Das Heizsystem der Grundschule Mahlberg (hier eine Archivaufnahme) ist veraltet. Foto: Ehrlich

Die Sanierung der Heizungsanlage der Grundschule duldet keinen Aufschub mehr. Darin war sich der Gemeinderat Mahlberg einig. Und es gibt noch mehr Mängel.

Das Urteil nach einer Inaugenscheinnahme des Heizungssystems von Grundschule und Stadthalle in der Vorwoche durch Bauamtsleiterin Justine Jörger, Katrin Hallmann vom Ingenieurbüro Vertec und den beiden sachkundigen Stadträten Philipp Künle (Bürgerforum) und Frank Herden (SPD) fiel verheerend aus. Philipp Künle beschrieb es in einem dem Gemeinderat am Montag vorgelegten Protokoll so: erheblicher Wartungsstau, Überalterung, keine effiziente Steuerung, funktionsloses Mischsystem wegen defekter Hydraulik, Reparatur ist Geldverschwendung. Kurz: Es besteht dringender Handlungsbedarf.

 

Gelobt wurde derweil von beiden sachkundigen Räten der aktuelle Hausmeister Alexander Jäger, der – trotz Versäumnissen vor seiner Dienstzeit bei der Wartung – durch Eigeninitiative die Heizung in Gang gehalten habe, sodass über Monate überhaupt noch ein Unterricht in den Schulräumen möglich blieb.

Jeden Tag könne aber das gesamte System zusammenbrechen und die Räume in Schule und Stadthalle blieben dann kalt, so Künle und Herden unisono.
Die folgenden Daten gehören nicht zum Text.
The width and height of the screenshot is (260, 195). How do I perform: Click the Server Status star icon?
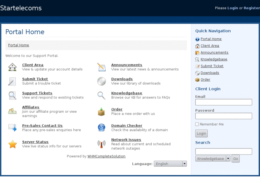pyautogui.click(x=13, y=144)
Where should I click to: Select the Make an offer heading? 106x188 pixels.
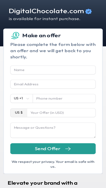(x=42, y=36)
Beide plädierten dafür, in einem ersten Schritt und zeitnah das Heizungsbetriebssystem mit Hackschnitzel und Gaskessel zu erneuern und dabei das System um einem zweiten Gaskessel zu erweitern, um Betriebssicherheit auch in der Spitze zu garantieren.

Zeitnahe Ausschreibung gefordert

Zu dieser Investition gab es vom Gemeinderat schon vor zehn Tagen einen zustimmenden Beschluss. Darüber hinaus plädierten beide für eine Erneuerung der Einzelraumregelung sowohl für die Grundschule als auch für die Stadthalle. Diese soll gemeinsam ausgeschrieben werden, um für beide Gebäude die gleiche Steuerungstechnik zu verwenden. Bei Einzelausschreibung drohe, so Herden, dass die Stadt der jeweils günstigsten Bieterin den Auftrag erteilen müsse und damit womöglich zwei unterschiedliche Betriebssystem eingebaut würden. Auch hier forderten die beiden Stadträte eine zeitnahe Ausschreibung.

Verwaltung wie Gremium folgten den Vorschlägen und Forderungen der beiden Räte vollumfänglich. Baubeginn, so Bürgermeister Dietmar Benz, könne bereits in der zweiten Maihälfte sein.

Überdies sei ein weiteres Ergebnis der Begehung, so Künle und Herden, dass insbesondere bei der Stadthalle in den Folgejahren erheblicher Sanierungsbedarf bei der sanitären Einrichtung und allgemein in die Wärmedämmung bestehe. Künle prognostizierte: „Da kommt noch einiges auf uns zu“.